A: Good question.  I am leaving some first thoughts now; I hope to have a chance to think more about it later.
Because CM elliptic curves have potentially good reduction, the $j$-invariant is an algebraic integer and thus lies in the valuation ring -- i.e., the closed unit disk -- of $\overline{\mathbb{Q}_p}$.  So they are not dense overall.
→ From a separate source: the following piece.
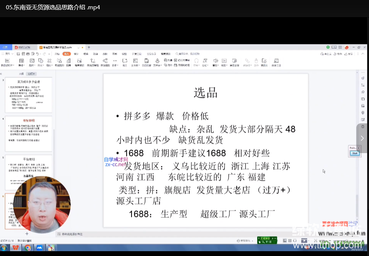Click the Audio speaker icon in the ribbon

point(215,61)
Now take an ordinary $j$-invariant $\overline{j}$ on the affine line over $\overline{\mathbb{F}_p}$.  It is a result of Deuring that there is exactly one CM $j$-invariant corresponding to an order of conductor prime to $p$ (thanks to Ari Shnidman for this correction) which reduces to $\overline{j}$.  (This is the "canonical lift.")  The preimage of $\overline{j}$ is a $p$-adic disk which has one "prime-to-$p$" CM $j$-invariant.  However, it is also part of Deuring's reduction theory that the disk contains the $j$-invariants of CM elliptic curves whose CM discriminant is a power of $p$ times that of the canonical lift -- and no other CM $j$-invariants.  So these "ordinary disks" do contain infinitely many CM $j$-invariants, contrary to what I said before.  I wonder whether they are dense in the disk.  Note that these $j$-invariants are generating ring class fields which are, I believe, increasingly ramified over $\mathbb{Q}_p$, so if we restricted to CM $j$-invariants lying only in some fixed $p$-adic field we would indeed have only finitely many in each ordinary disk.